Bill, 84, e Marie, 78, em supermercado de West Bromwich
Bill, 84, e Marie, 78, em supermercado de West Bromwich - Ana Estela de Sousa Pinto/Folhapress

"O Reino Unido precisa apenas de um ajuste fino", afirma Bill, que votará nos trabalhistas. "No final desse clima de tudo ou nada, todos continuarão intranquilos", opina Marie, que escolheu os liberais democratas.

 
A amostra não representativa dessa manhã, porém, não se sobrepõe aos achados do instituto YouGov, que em 2017 acertou 93% das cadeiras e em 2019 anima os conservadores da região.

No país como um todo, os trabalhistas podem perder até 51 postos, pior resultado desde 1983, e boa parte está sendo conquistada por conservadores no meio-norte inglês, segundo a pesquisa.

Vencer no distrito leste de West Bromwich daria ao partido do primeiro-ministro, Boris Johnson, "o escalpo dos escalpos", segundo o blogueiro de centro-direita Henry Hill, editor-adjunto do site ConservativeHome.

Candidato pelo Partido Conservador no distrito oeste de West Bromwich, o advogado Shaun Bailey defende a tese de que a virada de votos se explica por uma sensação de abandono dos eleitores. “É chance de dar o troco com uma guinada.”

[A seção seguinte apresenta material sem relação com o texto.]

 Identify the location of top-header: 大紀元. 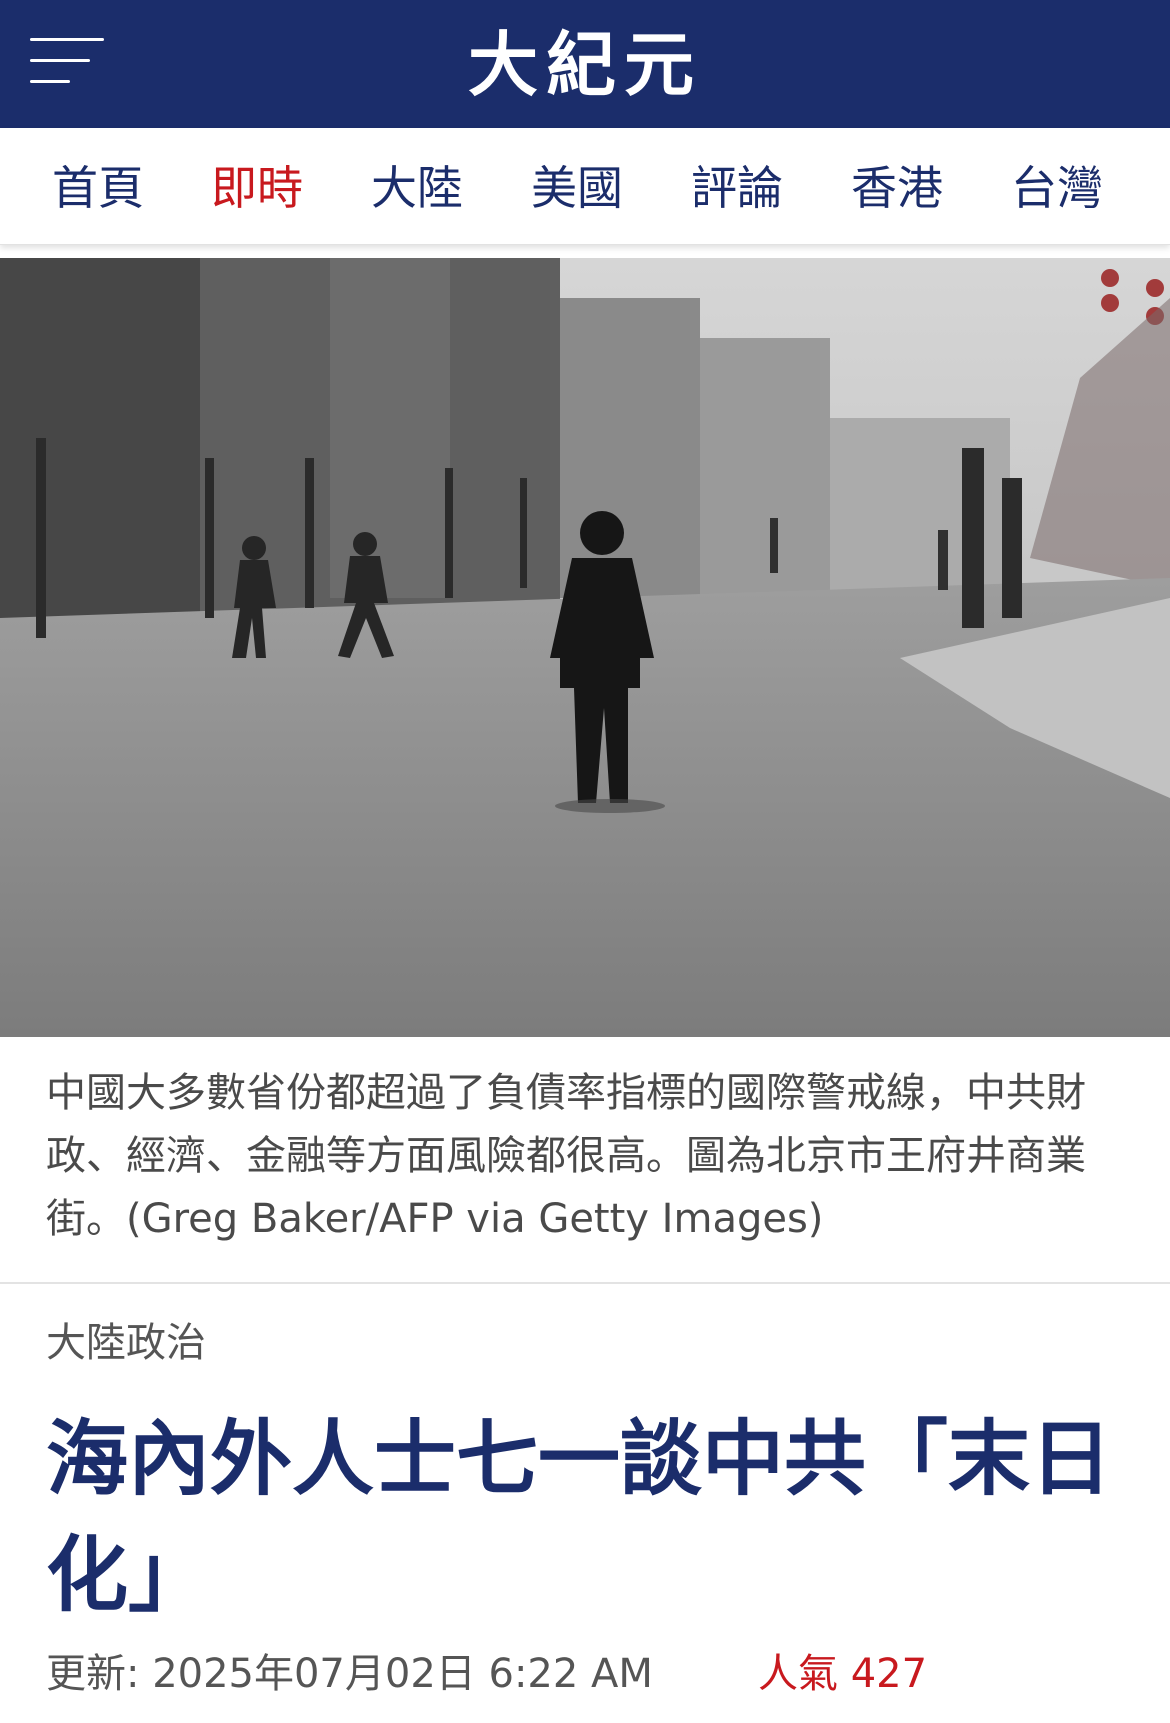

As estimativas são de que, em todo o país, mais de 3 milhões de eleitores trocarão de partido, e o brexit é apontado por analistas como o principal motivo.

Para o cientista político Tony Travers, professor da LSE, mesmo os que atribuíam ao governo a culpa pela crise econômica foram seduzidos pelo discurso de Boris de que tudo será resolvido com a saída da União Europeia.

E o primeiro-ministro escolheu vários distritos trabalhistas das Midlands para a última semana de campanha.

É o caso da cuidadora de idosos Jo, 31, única a admitir ter trocado de partido por apoio ao brexit entre os moradores de West Bromwich que aceitaram dar entrevista à Folha.

Ainda resta uma esperança aos trabalhistas se os conservadores de fato tiverem medo da chuva, como brincou Bill: a previsão do departamento de meteorologia para a quinta (12), dia da eleição, é de chuva, vento e temperaturas em declínio.

Mas os registros de anos anteriores não mostram impacto do clima no voto: a abstenção não cresceu nos locais do país que enfrentaram piores condições meteorológicas.